Offline Model-Based Optimization via Policy-Guided Gradient Search

Authors: Yassine Chemingui, Aryan Deshwal, Trong Nghia Hoang, Janardhan Rao Doppa

AAAI 2024 | Conference PDF | Archive PDF | Plain Text | LLM Run Details

Reproducibility Variable Result LLM Response
Research Type Experimental Our empirical results on multiple benchmarks demonstrate that the learned optimization policy can be combined with existing offline surrogates to significantly improve the optimization performance.
Researcher Affiliation Academia School of EECS, Washington State University {yassine.chemingui, aryan.deshwal, trongnghia.hoang, jana.doppa}@wsu.edu
Pseudocode Yes Algorithm 1: Policy-guided Gradient Search (PGS) ... Algorithm 2: Learning to Guide Gradient Search
Open Source Code Yes The code for PGS is publicly available at https://github.com/yassine Ch/PGS.
Open Datasets Yes We employ six challenging benchmark tasks (and corresponding datasets) from diverse domains. All these datasets and the oracle evaluations are accessed via the design-bench benchmark (Trabucco et al. 2022).
Dataset Splits No The paper does not provide specific dataset split information (exact percentages, sample counts, or citations to predefined splits) needed to reproduce the data partitioning for training, validation, and testing. It mentions a benchmark dataset but not the splits used within their experiments beyond training trajectories for RL.
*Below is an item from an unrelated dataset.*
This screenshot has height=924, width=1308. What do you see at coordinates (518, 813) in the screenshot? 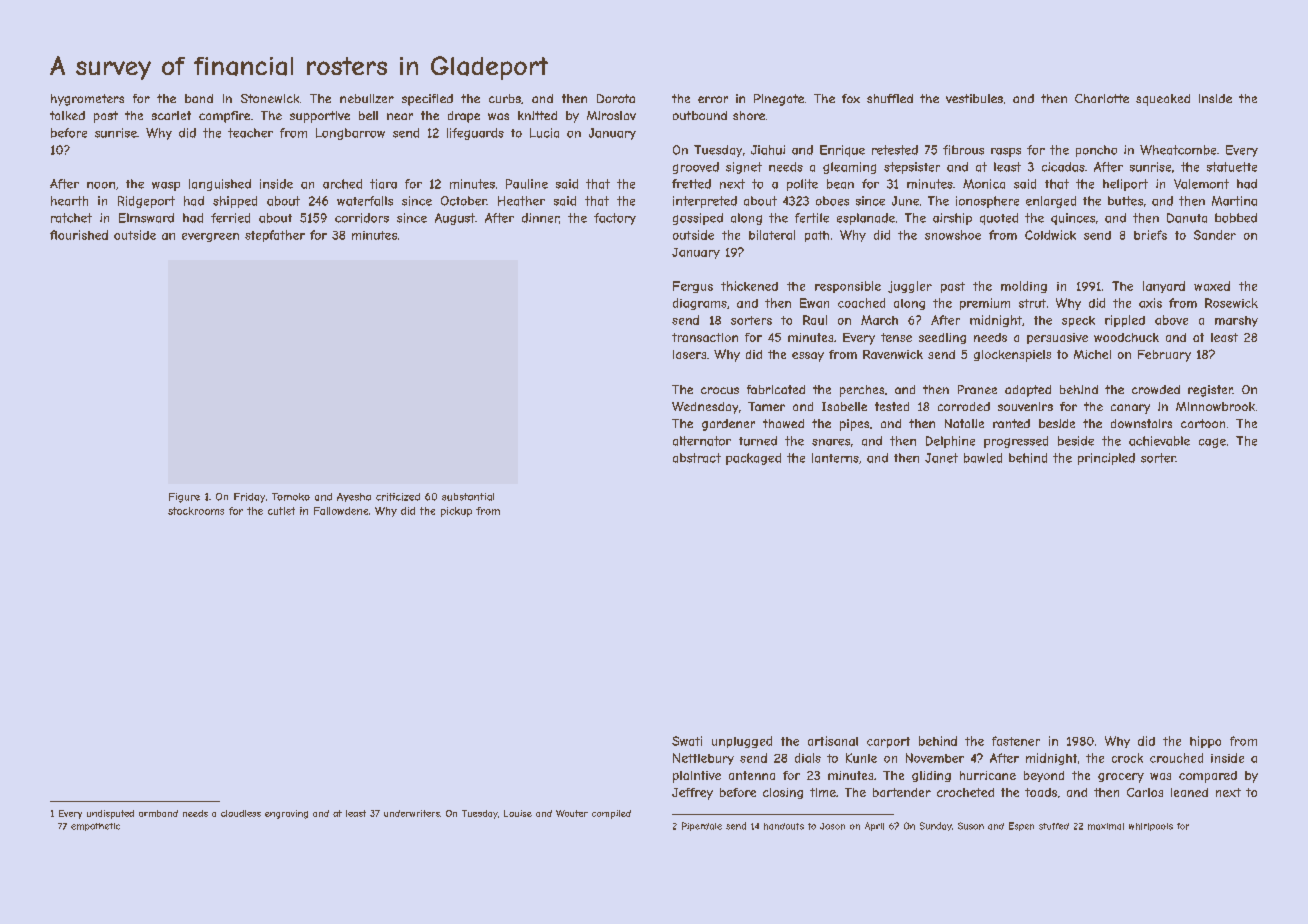
I see `Louise` at bounding box center [518, 813].
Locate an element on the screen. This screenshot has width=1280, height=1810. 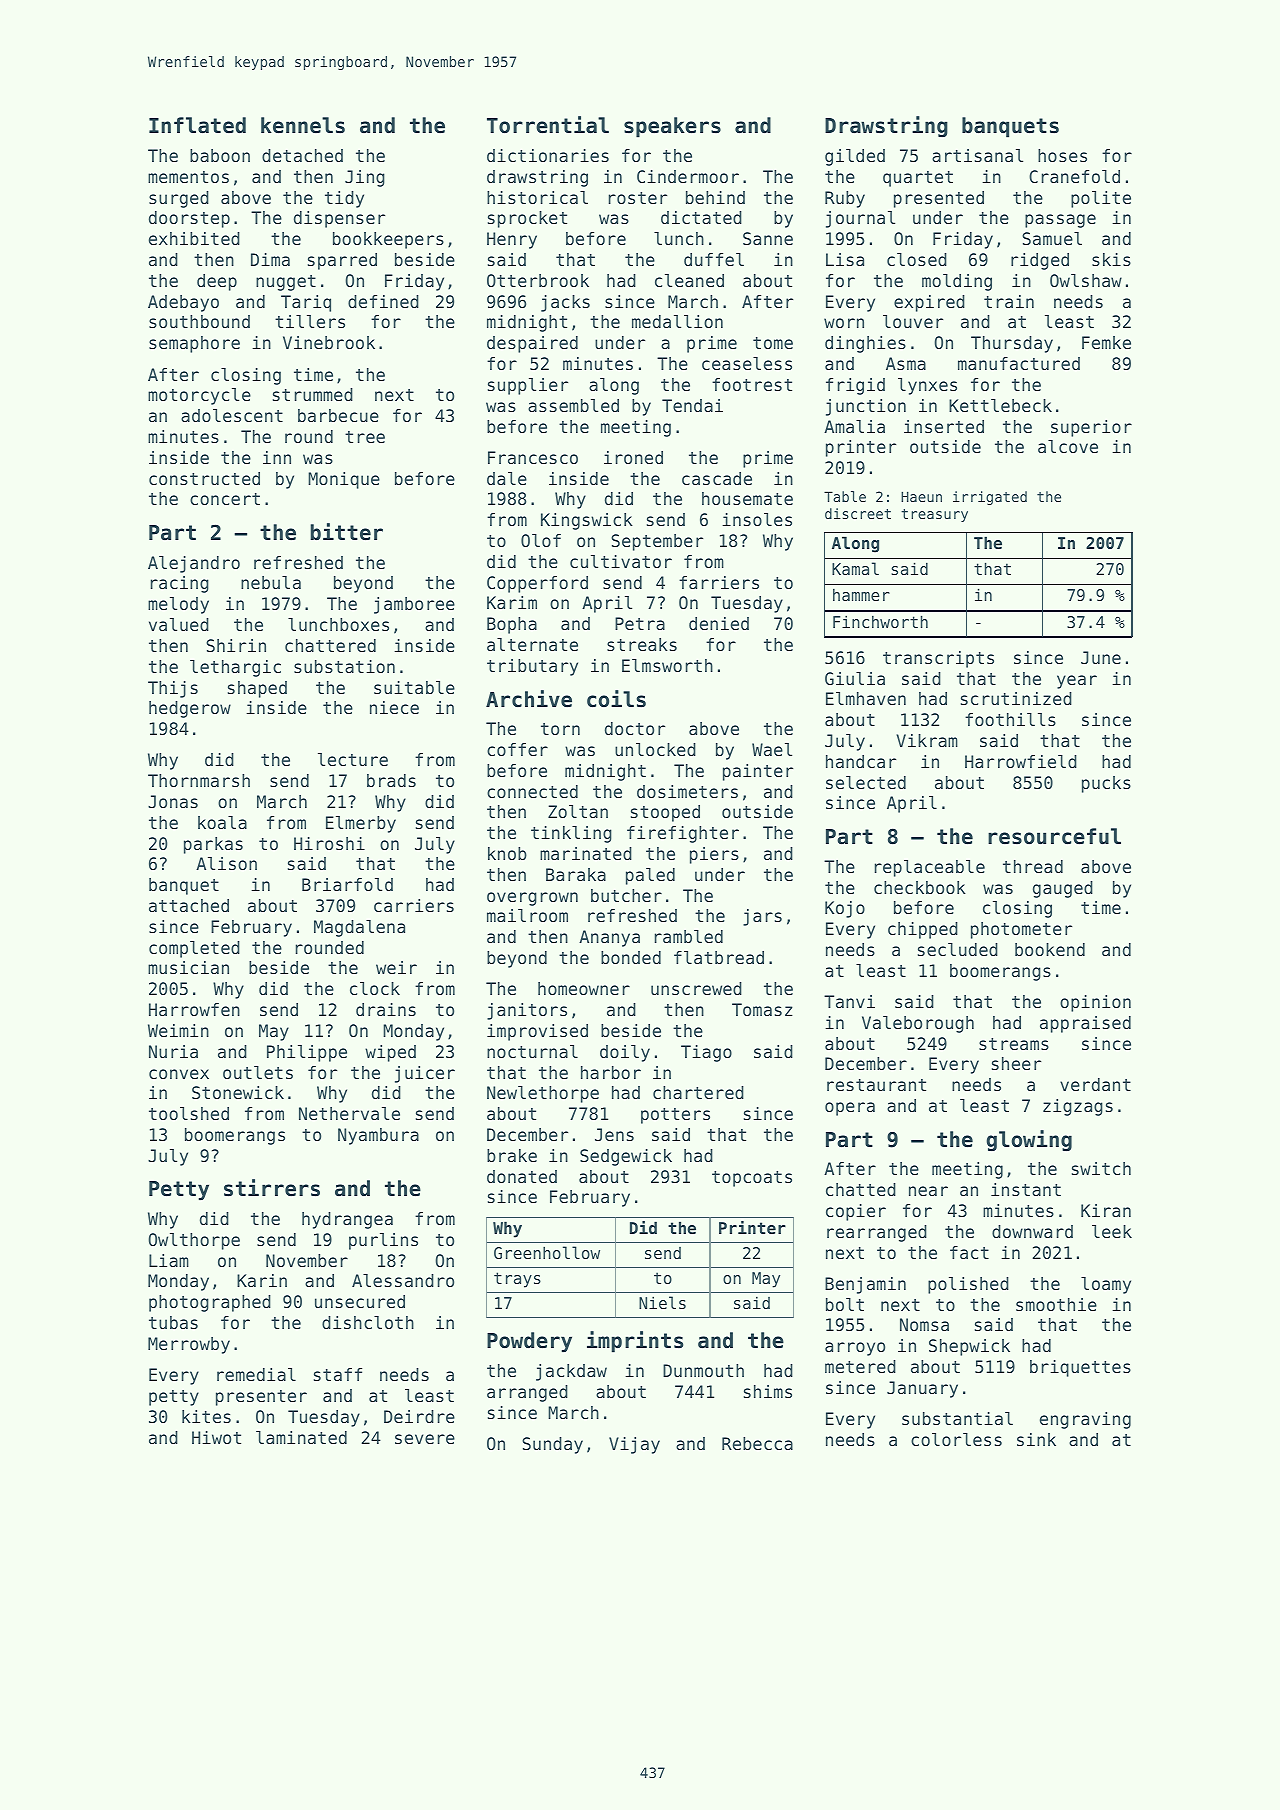
September is located at coordinates (657, 542).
Hardware Specification No The paper does not provide specific hardware details (exact GPU/CPU models, processor types with speeds, memory amounts, or detailed computer specifications) used for running its experiments.
Software Dependencies No The paper mentions using a 'vanilla multilayer perceptron', 'CQL', and 'VPNs' and provides links to their implementations, but does not specify version numbers for these or other software libraries/dependencies (e.g., Python, PyTorch, TensorFlow versions).
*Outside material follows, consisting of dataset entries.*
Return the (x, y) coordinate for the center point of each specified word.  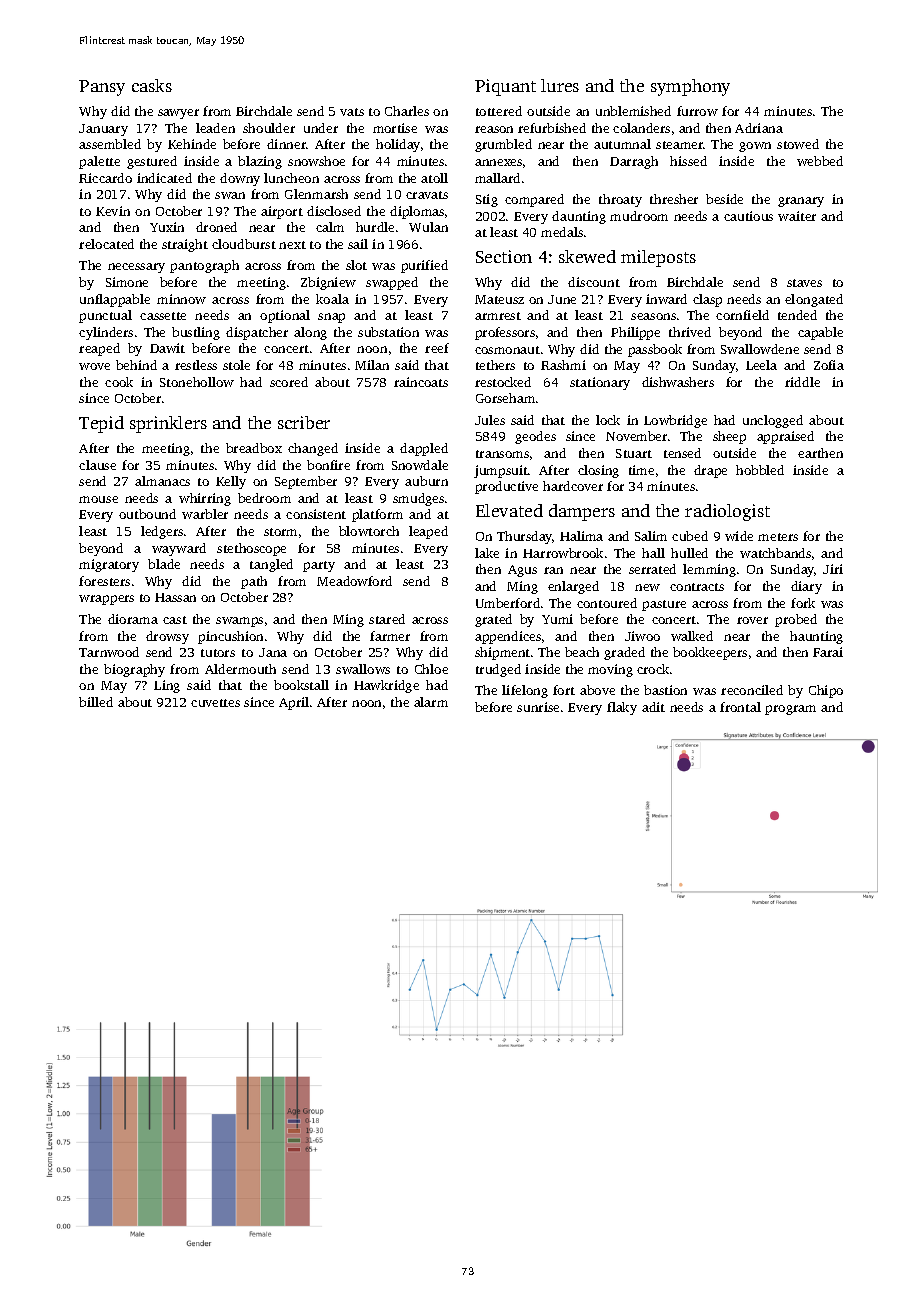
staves (804, 283)
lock (608, 420)
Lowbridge (675, 421)
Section (504, 256)
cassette (163, 316)
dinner (286, 144)
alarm (431, 702)
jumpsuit (501, 471)
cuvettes (215, 703)
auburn (426, 481)
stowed (798, 144)
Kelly (231, 482)
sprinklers (168, 424)
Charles (407, 111)
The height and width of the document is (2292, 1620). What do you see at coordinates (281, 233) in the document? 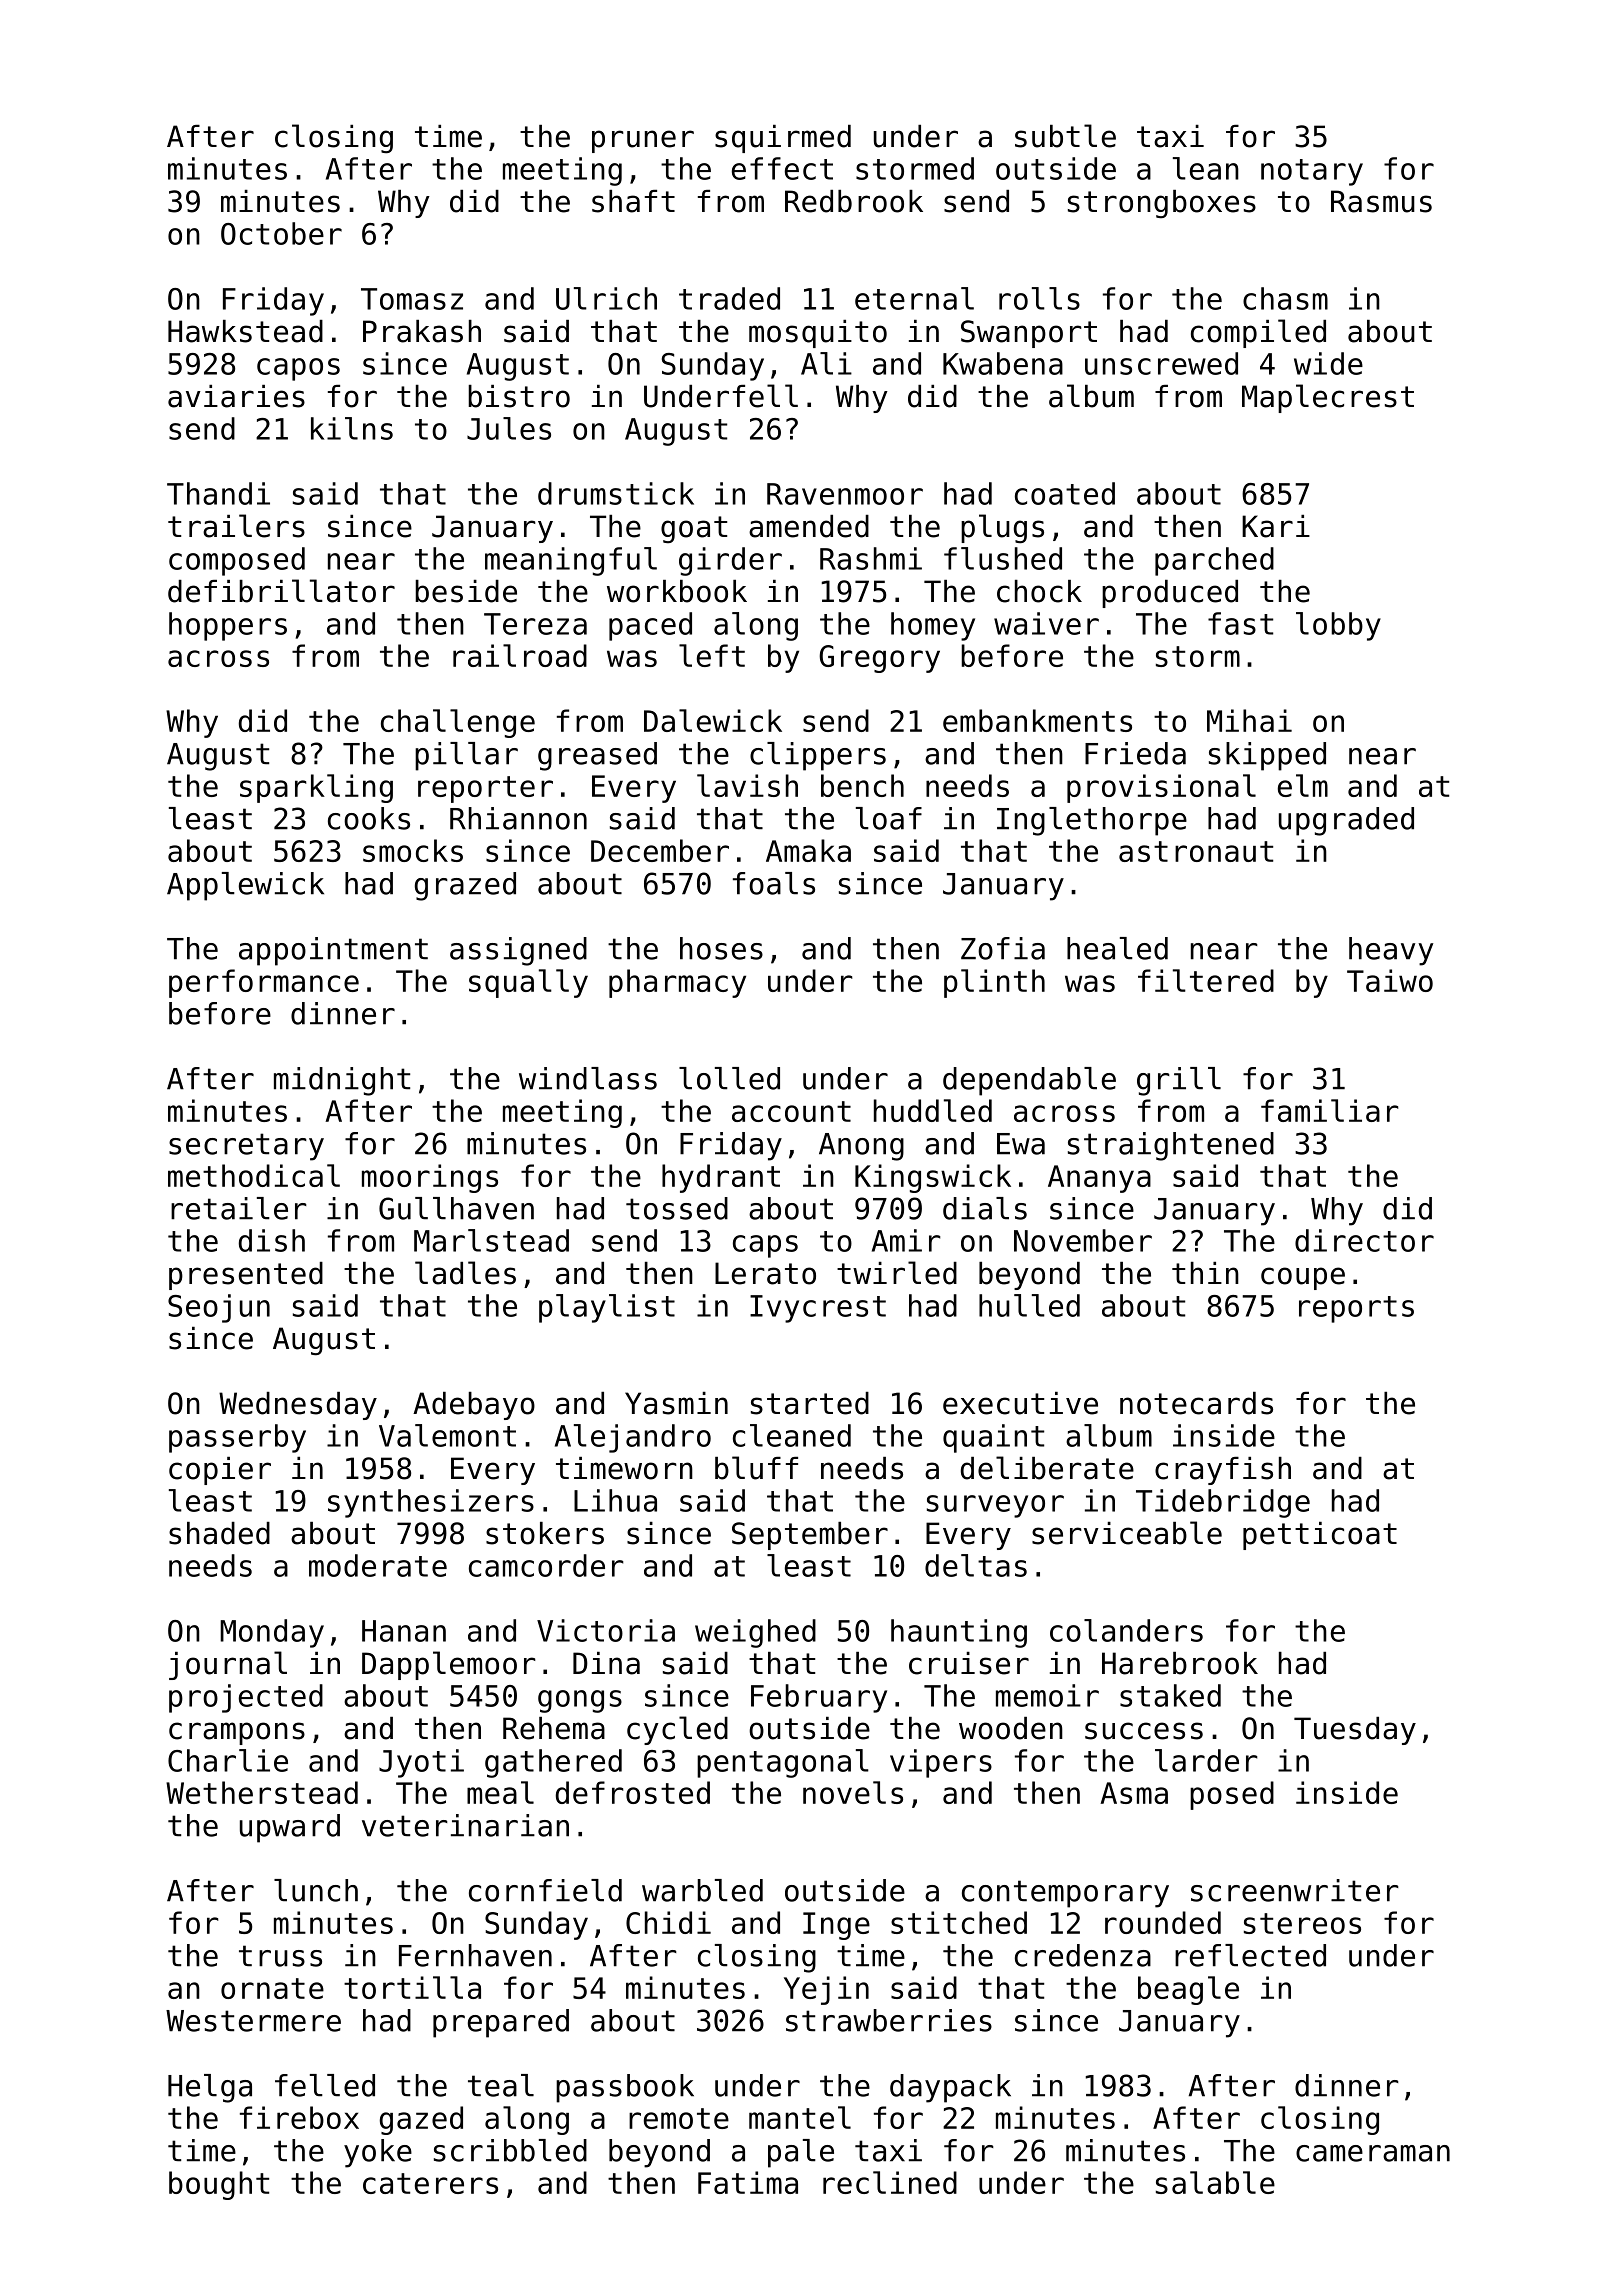
I see `October` at bounding box center [281, 233].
Experiment Setup Yes For each task, we normalize inputs and outputs before we train a vanilla multilayer perceptron, ˆfθ, with two hidden layers with 2048 units and Re LU activation. ˆfθ is trained to minimize the mean squared error of function values. ... We evaluate four different values of p = {10, 20, 30, 40} for Top p percentile data and number of epochs of CQL ranging from 50 to 400 in increments of 50 and picked the configuration with the best OSEL performance.